Hm dann frag ich mich aber was die GPU im Hintergrund berechnet... Ist im Idle (also nur Desktop, rein gar nix zu tun) und das sieht dann so aus:



			Dieser Inhalt steht nur eingeloggten Mitgliedern zur Verfügung.


----------



## huntertech (8. September 2011)

*AW: Allround-PC/Aufrüstung*

Den Modus kenne ich garnicht 

Aber offensichtlich berechnet sie ja was. Hast du vllt. den wmplayer laufen? Geht gerne im Hintergrund mal an (siehe Taskmanager -> Prozesse). Oder gib der Karte einfach etwas Zeit.


----------



## Stefan84 (8. September 2011)

*AW: Allround-PC/Aufrüstung*

Nein, hat wirklich überhaupt nix zu tun (kein Player, ICQ, MSN, sonst was...), einfach nur Desktop. Im TaskManager ist nix auffälliges zu finden.

_BEREITGESTELLTE DATEN_
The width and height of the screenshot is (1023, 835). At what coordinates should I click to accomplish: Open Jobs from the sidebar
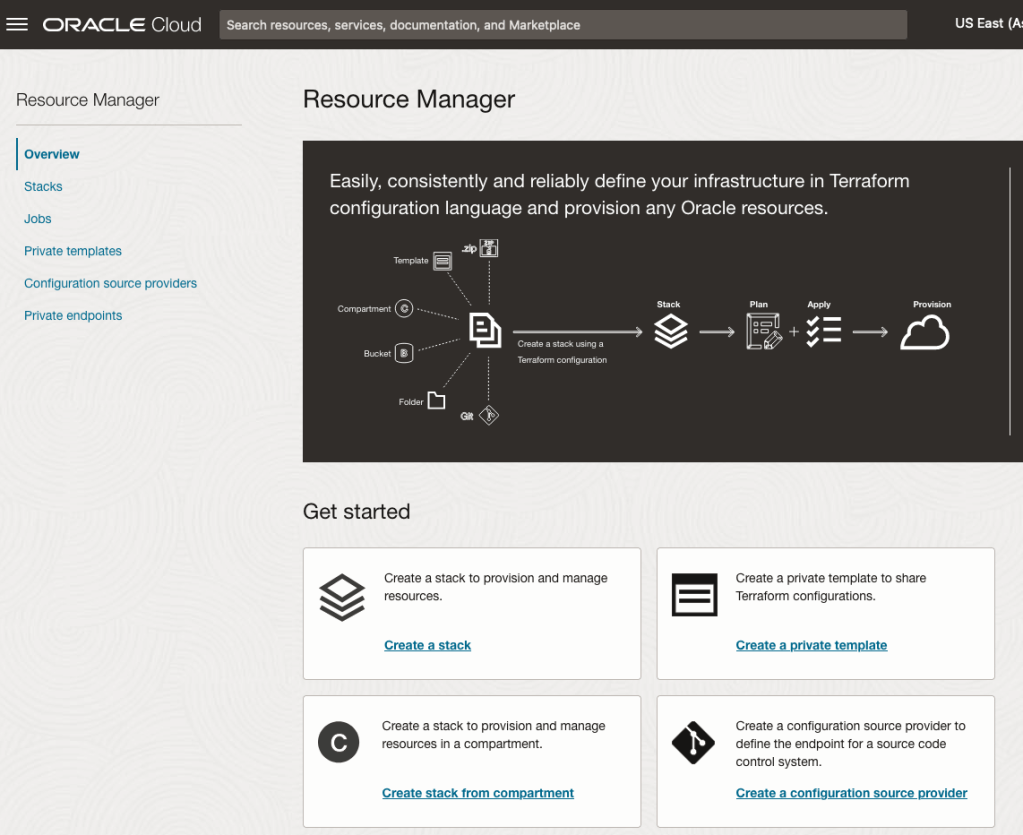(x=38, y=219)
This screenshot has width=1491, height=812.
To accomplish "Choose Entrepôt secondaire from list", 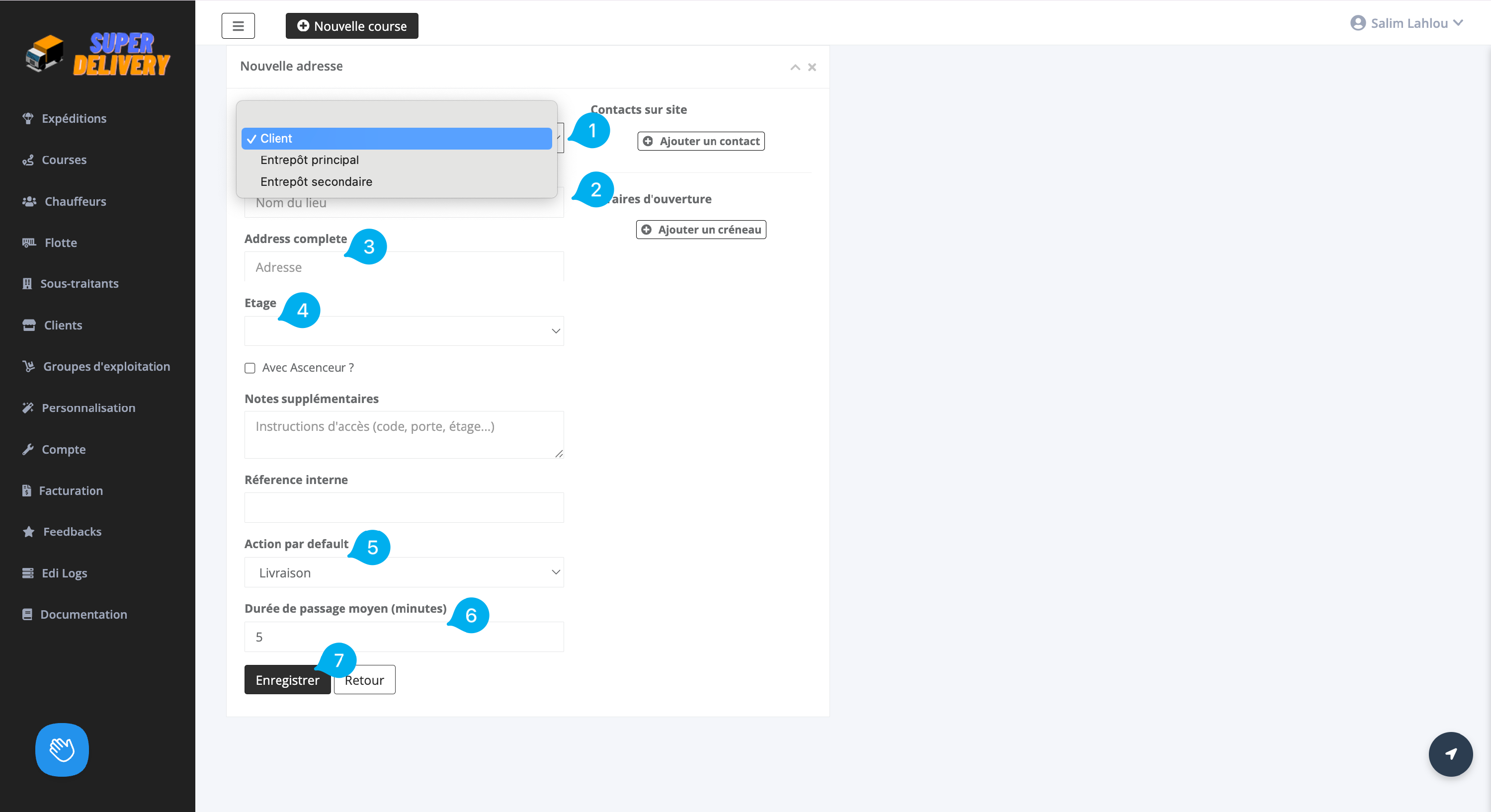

_AUFGABENSTELLUNG_
1. Welches Programm nennt huntertech im Forenauszug über die GPU im Leerlauf als mögliche Ursache für die Berechnungen im Hintergrund?
2. Zählen Sie alle Programme auf, von denen Stefan84 im Forenauszug über die GPU im Leerlauf ausdrücklich sagt, dass sie nicht laufen.
3. Führen Sie den Forenauszug über die GPU im Leerlauf im Anschluss an den letzten Beitrag weiter.

_LÖSUNGEN_
1. Den wmplayer.

2. Player, ICQ, MSN

3.
Ich meine mich aber erinnern zu können das bei den Radeons standardmäßig irgendwelche "Verbesserungsschaltungen" aktiv sind, die man bei den GeForce erst manuell im Treiber aktivieren muss. Vielleicht hängt das damit zusammen? (grad geguckt, heissen namentlich "Color Vibrance", Hauttonkorrektur, Pulldown-Erkennung, Edge-Enhancement, De-Blocking und Weissverstärkung. Wobei, das sollte ja eigentlich nur bei Filmen sein... Hab ich grad in der letzten PCGH gefunden.)

EDIT:
Hab jetzt mal ne gute Stunde mein momentanes Lieblings- Rennspiel gezockt (Unleashed 2) und nebenbei mal ein bisschen protokollieren lassen:
- CPU 30-63% Auslastung, Temperatur ~45°C (geloggt mit perfmon)
- GPU 80-95% Auslastung, Temperatur ~74°C (wundert mich das dieses Spiel die GPU so hoch auslastet)
- Durchschnitts-FPS laut Fraps 65-74 FPS
- GPU-Lüfter drehen mit hörbaren  40%
- Spiele-Settings: alles auf hoch bzw. maximal, Full-HD Auflösung, Einstellungen im CCC: Anisotrophe Filterung 16x, Tesselation AMD-optimiert, Catalyst A.I. hohe Qualität, auf vertikalen Neuaufbau warten - Qualität, 4x MSAA

Sollte doch eigentlich ganz ok sein für die Karte, oder?


----------



## huntertech (9. September 2011)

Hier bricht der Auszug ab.